One design goal of the F-CPU is to increase efficiency with smart architecture features, and with the FC1 I would like to get closer to OOO performance with in-order cores.
You can only go so far with all the techniques already deployed and explored before : superscalar, superpipeline, register-mapped memory, ultra-short branch latency... Modern OOO processors go beyond that and can execute tens or hundreds of instructions while still completing old ones.
FC1 can't get that far but can at least go a bit in this direction. Typically, the big reordering window is required for 1) compensate for false branches 2) wait for external memory.
1) is already "taken care of" with by the design rule of having the shortest pipeline possible. A few cycles here and there won't kill the CPU and the repeated branches have almost no cost because branch targets are flagged.
2) is a different beast : external memory can be SLOW. Like, very slow. Prefetch (like branch target buffering) helps a bit, but only so much...
So here is the fun part : why wait for the slow memory and block all the core ?
Prefetch is good and it is possible to know when data are ready, but let's go further: don't be afraid anymore to stall a pipeline... because we have 3 others that work in parallel :-)
I was wondering earlier about "microthreads", how one could execute several threads of code simultaneously, without SMT, to emulate OOO. I had seen related experimental works in the last decade(s) but they seemed too exotic. And I want to avoid the complexity of OOO.
The method I explore now is to "decouple" the globules. Imagine that each globule has a FIFO of instructions, so they could proceed while one globule is stalled. Synchronisation is kept simple with
- access to SR
- jumps (?)
- writes to other globules
The last item is the interesting one : the last log moved the inter-globule communication from the read to the write part of the pipeline. The decoder can know in advance when data must cross a globule boundary and block the recipient(s). This works more or less as implied semaphores, with a simple scoreboard (or just four 4-bits fields to be compared, one blocking register per globule).

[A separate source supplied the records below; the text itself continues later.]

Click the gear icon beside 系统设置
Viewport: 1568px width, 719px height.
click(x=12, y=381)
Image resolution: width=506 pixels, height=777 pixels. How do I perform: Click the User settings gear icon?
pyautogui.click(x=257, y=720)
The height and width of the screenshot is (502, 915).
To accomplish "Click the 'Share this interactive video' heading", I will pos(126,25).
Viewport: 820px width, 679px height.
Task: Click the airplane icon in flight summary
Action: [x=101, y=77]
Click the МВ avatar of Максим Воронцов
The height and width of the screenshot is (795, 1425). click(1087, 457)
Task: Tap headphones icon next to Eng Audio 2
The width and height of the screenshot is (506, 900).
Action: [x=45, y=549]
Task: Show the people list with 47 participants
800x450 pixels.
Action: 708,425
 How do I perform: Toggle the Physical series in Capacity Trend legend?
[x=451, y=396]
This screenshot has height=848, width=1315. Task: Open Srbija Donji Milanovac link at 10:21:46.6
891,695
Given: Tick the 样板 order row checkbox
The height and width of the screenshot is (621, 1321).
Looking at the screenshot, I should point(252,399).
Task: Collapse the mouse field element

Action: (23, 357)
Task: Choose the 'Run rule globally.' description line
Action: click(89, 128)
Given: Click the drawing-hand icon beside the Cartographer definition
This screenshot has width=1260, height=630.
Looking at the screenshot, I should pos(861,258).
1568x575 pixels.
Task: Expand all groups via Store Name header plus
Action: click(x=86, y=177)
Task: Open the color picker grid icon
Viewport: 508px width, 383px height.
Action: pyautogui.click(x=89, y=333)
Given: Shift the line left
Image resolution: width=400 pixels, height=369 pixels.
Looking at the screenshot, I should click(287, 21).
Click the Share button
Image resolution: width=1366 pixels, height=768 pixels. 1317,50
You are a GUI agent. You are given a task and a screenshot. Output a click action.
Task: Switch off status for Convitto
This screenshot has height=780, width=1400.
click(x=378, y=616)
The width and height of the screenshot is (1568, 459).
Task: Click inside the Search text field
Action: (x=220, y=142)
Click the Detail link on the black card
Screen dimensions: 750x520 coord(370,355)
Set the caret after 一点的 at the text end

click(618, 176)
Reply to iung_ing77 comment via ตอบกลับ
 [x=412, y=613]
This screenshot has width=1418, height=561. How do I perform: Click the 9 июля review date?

I should sketch all that...
I vaguely remember that in the late 80s, one of the many RISC experimental contenders was a superscalar 2-issues pipeline where one pipeline would process integer operations and the other would just do memory read/writes. They could work independently under some constraints. I found it odd and I have never seen it mentioned since, so the name now escapes me...
Decoupling the globules creates a new problem and goes against one of the golden rules of F-CPU scheduling : don't "emit" an instruction that could trap in the middle of the pipeline. It creates so many problems and requires even more bookkeeping...
Invalid memory accesses could simply silently fail and raise a flag (or something). A memory barrier instruction does the trick as well (à la Alpha).
Anyway, decoupling is a whole can of worm and would appear in FC1.5 (maybe).